В общем, нам повезло – мы вымрем, и никто больше не расскажет, как были устроены кассы в троллейбусах и трамваях. Может, я еще успею.
“Ладно, слушайте, – сказал я своим воображаемым слушателям. Нет, не этим друзьям за столом, они высмеяли бы меня на раз, а невидимым подросткам. – Кассы были такие – они состояли из четырехугольной стальной тумбы и треугольного прозрачного навершия. Через него можно было увидеть серый металлический лист, на котором лежали желтые и белые монеты. Новая монета рушилась туда через щель, и надо было – опираясь на совесть – отмотать себе билет сбоку, из колодки, чем-то напоминающей короб пулемета „Максим”.
Теперь я открою главную тайну: нужно было дождаться того момента, когда, повинуясь тряске трамвая или избыточному весу меди и серебра, вся эта тяжесть денег рухнет вниз и мир обновится.
Мир обновится, но старый и хаотический мир каких-то бумажных билетиков и разрозненной мелочи исчезнет – и никто, кроме тебя, не опишет больше – что и где лежало рядом, как это все было расположено”.
Но было уже поздно, и мы вылезли на балкон разглядывать пульсирующие на уровне глаз огни праздничного города.
Мы принялись смотреть, как вечерняя тьма поднимается из переулка к нашим окнам. Тускло светился подсвеченный снизу храм Христа
Спасителя да горел купол на церкви рядом. Сырой ветер потепления дул равномерно и сильно.
Время нового года текло капелью с крыш.
Веребьинский разъезд
Тимошин аккуратно положил портфель на верхнюю полку.
Остались только купейные места, и он еще идя по перрону с некоторым раздражением представлял себе чужие запахи трех незнакомцев с несвежими носками, ужас чужих плаксивых детей… Но нет, в купе сидел только маленький старичок с острой бородкой и крутил в руках продолговатый вариант кубика Рубика – черно-белый, похожий на милицейский жезл, и такой же непонятно-бессмысленный, как все головоломки исчезнувшего тимошинского детства.
Перед отъездом жена подарила Тимошину чудесную электрическую бритву
– и только он решил еще раз поглядеть на нее, дополнением к компании, под звук отодвигающейся двери, внутрь ступил мужчина – мордатый и веселый.
Как Тимошин и ожидал, первым делом мордатый достал из сумки бутылку коньяка.

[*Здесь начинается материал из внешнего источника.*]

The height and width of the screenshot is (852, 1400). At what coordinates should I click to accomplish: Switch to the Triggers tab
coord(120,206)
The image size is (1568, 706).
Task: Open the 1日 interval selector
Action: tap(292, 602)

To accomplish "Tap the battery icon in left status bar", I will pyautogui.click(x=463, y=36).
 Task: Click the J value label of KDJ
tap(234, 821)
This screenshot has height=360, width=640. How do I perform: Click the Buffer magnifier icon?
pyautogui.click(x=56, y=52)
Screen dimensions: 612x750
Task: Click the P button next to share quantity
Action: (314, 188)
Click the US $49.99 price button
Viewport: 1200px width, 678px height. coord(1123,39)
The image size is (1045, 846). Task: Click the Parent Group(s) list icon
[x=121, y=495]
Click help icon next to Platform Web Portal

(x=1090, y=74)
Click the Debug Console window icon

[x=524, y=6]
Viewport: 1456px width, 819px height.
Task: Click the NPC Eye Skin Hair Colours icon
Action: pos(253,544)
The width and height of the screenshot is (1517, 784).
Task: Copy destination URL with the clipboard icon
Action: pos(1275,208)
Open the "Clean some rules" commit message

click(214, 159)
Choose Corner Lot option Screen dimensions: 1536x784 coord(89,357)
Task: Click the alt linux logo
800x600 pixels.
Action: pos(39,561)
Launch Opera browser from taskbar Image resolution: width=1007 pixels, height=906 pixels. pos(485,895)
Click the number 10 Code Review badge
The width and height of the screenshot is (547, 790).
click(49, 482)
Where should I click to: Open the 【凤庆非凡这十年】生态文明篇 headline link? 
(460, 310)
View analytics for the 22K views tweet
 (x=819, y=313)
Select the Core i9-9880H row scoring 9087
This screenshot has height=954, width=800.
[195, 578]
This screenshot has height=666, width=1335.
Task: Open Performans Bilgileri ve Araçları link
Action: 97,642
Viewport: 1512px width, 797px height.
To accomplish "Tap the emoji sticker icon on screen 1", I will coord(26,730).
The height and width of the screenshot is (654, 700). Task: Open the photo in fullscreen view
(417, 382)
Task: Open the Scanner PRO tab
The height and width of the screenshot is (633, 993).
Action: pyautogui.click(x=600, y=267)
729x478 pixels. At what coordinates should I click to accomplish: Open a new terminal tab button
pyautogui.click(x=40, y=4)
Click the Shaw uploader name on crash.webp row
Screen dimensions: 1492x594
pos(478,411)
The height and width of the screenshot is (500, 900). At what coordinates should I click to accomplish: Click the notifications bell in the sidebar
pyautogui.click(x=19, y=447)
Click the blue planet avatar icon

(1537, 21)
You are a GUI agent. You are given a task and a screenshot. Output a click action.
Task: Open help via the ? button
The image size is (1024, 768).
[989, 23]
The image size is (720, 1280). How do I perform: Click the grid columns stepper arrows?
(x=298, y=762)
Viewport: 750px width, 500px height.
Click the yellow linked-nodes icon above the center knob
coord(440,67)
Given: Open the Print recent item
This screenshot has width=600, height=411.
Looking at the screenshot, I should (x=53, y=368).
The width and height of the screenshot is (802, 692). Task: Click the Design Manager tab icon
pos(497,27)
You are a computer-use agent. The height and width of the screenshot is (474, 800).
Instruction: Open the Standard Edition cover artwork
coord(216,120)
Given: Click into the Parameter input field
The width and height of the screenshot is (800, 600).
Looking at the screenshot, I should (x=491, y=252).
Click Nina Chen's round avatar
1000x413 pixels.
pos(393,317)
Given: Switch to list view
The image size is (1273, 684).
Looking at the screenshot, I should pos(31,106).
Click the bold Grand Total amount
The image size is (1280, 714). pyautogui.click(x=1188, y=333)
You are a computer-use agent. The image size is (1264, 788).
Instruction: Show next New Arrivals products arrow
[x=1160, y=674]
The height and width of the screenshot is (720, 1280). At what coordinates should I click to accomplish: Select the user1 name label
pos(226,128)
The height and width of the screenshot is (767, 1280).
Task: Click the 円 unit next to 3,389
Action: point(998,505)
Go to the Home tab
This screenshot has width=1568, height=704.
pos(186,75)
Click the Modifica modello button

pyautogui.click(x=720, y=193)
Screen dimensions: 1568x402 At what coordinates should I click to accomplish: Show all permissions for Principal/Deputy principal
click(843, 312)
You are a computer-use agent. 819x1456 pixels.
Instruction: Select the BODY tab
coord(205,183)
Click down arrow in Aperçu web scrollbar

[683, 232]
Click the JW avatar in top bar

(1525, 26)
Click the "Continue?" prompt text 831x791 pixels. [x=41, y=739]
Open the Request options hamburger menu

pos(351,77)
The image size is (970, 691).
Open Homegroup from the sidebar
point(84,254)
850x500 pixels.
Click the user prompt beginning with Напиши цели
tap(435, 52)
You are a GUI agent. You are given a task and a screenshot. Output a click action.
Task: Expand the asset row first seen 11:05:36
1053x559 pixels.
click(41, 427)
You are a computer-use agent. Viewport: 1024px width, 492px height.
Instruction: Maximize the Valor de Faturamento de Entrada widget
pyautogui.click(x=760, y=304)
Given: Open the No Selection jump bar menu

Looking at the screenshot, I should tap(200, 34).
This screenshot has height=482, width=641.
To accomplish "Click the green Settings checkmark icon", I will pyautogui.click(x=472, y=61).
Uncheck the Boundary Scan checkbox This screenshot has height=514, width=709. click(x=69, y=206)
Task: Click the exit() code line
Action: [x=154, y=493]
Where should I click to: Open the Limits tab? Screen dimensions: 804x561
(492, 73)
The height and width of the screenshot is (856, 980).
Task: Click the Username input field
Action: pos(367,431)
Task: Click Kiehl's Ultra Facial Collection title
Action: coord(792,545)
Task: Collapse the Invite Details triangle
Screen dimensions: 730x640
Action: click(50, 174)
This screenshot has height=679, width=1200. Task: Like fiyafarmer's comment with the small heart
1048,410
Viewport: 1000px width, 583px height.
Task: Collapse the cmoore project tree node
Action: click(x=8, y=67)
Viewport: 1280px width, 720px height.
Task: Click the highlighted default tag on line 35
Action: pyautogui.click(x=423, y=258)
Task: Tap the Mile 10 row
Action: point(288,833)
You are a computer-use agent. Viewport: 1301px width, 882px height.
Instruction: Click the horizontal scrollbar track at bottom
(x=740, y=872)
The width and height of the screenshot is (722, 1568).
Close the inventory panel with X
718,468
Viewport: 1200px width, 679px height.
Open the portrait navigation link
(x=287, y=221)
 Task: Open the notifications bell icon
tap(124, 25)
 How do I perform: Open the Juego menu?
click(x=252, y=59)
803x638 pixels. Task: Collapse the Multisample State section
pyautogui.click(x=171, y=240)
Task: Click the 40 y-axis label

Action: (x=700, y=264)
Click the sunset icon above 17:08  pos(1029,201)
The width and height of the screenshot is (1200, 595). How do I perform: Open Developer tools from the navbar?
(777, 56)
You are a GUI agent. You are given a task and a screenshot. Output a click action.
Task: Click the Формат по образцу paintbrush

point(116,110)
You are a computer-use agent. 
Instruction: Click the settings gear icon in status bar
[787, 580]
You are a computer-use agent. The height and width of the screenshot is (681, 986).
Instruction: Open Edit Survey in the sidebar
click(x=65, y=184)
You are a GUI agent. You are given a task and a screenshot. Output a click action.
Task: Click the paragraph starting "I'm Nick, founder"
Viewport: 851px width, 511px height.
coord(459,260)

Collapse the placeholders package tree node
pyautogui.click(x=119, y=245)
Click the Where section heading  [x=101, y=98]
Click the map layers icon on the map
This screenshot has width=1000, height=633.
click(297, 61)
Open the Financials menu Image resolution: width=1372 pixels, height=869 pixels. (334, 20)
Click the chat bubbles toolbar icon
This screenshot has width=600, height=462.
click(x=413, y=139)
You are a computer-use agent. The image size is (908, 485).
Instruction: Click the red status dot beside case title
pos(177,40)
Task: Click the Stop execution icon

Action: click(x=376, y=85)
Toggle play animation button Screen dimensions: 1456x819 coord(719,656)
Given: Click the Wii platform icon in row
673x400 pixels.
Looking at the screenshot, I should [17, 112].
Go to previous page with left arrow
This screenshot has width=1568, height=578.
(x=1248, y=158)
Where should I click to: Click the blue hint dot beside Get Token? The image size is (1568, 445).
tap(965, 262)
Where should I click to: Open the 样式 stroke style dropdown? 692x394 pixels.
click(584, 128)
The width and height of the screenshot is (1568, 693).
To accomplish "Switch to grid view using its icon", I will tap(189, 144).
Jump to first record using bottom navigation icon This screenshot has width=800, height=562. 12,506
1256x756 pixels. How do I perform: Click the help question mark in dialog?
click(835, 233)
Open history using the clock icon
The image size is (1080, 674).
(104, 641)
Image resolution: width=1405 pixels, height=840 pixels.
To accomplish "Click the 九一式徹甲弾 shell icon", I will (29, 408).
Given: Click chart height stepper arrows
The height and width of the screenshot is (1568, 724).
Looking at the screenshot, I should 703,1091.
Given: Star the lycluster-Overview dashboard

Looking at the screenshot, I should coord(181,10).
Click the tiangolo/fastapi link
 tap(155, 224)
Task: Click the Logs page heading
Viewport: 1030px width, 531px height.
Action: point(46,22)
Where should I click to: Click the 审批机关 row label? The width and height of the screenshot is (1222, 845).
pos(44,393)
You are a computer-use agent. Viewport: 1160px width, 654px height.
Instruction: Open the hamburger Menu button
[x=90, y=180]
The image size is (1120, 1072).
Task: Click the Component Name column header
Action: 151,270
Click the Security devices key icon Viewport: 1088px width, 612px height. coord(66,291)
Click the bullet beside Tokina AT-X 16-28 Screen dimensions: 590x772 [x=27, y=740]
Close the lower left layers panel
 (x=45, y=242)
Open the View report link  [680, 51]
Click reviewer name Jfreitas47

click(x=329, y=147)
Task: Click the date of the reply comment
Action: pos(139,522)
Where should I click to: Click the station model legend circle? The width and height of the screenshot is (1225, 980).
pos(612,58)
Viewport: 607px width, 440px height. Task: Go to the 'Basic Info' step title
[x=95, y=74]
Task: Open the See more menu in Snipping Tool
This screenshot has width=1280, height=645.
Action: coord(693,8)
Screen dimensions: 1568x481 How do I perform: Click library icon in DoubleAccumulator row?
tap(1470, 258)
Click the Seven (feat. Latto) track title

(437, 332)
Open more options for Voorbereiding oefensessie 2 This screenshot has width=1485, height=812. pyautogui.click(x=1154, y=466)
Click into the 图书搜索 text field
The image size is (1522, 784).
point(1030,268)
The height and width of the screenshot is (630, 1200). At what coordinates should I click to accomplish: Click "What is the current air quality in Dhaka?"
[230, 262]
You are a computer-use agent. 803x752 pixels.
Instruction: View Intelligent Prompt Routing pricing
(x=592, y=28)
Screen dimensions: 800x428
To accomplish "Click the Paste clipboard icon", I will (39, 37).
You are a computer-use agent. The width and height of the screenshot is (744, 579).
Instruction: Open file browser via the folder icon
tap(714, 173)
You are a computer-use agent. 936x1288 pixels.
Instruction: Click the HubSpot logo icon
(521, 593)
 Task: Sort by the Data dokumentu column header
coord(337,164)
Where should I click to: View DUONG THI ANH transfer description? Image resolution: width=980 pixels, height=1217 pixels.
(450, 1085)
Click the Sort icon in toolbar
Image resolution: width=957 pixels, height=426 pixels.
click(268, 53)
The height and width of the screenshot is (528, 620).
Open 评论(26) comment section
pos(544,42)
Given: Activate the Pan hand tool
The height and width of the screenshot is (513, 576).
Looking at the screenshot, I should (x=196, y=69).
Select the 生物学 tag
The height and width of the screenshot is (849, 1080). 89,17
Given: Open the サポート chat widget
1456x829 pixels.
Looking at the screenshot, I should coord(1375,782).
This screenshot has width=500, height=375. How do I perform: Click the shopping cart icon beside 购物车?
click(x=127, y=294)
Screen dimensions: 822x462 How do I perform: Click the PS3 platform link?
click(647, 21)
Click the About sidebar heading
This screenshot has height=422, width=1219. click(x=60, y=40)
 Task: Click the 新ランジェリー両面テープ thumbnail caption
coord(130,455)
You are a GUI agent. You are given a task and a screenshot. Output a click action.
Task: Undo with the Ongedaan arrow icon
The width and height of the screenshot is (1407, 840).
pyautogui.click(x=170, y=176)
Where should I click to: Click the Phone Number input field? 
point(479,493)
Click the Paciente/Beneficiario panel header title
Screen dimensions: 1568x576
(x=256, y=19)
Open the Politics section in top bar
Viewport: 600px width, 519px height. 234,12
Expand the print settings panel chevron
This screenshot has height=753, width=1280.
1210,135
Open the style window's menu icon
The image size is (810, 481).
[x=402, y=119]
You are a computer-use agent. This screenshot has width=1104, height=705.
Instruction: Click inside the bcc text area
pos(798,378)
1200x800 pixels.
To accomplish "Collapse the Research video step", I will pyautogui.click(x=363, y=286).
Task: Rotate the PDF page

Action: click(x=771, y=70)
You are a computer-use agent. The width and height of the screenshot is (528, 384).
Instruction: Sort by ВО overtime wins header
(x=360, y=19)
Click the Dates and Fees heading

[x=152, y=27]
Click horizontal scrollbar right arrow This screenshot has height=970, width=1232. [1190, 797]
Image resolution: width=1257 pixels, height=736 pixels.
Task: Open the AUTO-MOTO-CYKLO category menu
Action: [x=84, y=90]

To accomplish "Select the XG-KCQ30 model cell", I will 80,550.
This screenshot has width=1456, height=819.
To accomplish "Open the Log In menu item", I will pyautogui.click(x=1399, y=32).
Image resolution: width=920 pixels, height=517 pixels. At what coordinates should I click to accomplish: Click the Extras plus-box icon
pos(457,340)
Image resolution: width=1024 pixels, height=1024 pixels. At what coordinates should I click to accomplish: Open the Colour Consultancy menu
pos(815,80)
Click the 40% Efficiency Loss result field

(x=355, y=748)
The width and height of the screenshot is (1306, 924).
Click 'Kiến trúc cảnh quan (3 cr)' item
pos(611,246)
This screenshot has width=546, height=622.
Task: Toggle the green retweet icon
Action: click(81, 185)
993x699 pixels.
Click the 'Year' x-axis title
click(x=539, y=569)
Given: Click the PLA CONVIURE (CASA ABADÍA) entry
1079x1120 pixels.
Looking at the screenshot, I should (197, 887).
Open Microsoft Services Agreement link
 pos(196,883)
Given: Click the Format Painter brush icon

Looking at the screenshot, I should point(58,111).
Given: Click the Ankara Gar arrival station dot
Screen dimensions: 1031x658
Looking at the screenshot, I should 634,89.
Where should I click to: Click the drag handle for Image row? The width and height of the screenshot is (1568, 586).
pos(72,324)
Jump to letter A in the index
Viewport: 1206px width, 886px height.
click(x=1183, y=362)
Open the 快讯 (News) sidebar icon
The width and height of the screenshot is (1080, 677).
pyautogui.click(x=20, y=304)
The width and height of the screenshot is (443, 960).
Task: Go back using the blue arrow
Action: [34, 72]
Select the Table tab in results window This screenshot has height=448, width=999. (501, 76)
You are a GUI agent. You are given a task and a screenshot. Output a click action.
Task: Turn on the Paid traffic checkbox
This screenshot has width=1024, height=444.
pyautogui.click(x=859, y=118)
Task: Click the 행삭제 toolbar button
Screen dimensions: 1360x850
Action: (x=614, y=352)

“Жара ведь”, – устало подумал Тимошин – но было поздно. Пришел унылый, как пойманный растратчик, проводник, и на столике появились не стаканы, а стопки.
Мордатый разлил. Шея его была в толстых тяжелых складках, и оттого он напоминал шарпея в свитере.
– Ну, за Бога, – сказал он и как-то удивительно подмигнул обоими глазами, – и за железную дорогу.
– Мы что, с вами виделись? – Тимошин смотрел на попутчика с недоумением. В повадках шарпея действительно было что-то знакомое.
– Так мы же с вами из одного института. Я с вагоностроительного.
– А я математикой занимался, – решил Тимошин не уточнять.
– А теперь?
– Теперь всяким бизнесом. – Тимошин и тут не стал рассказывать подробностей. Но попутчик (миновала третья стопка) ужасно развеселился и стал уверять, что они поменялись местами. Тем, кем был раньше Тимошин, теперь стал он – странный, уже, кажется, совсем нетрезвый пассажир.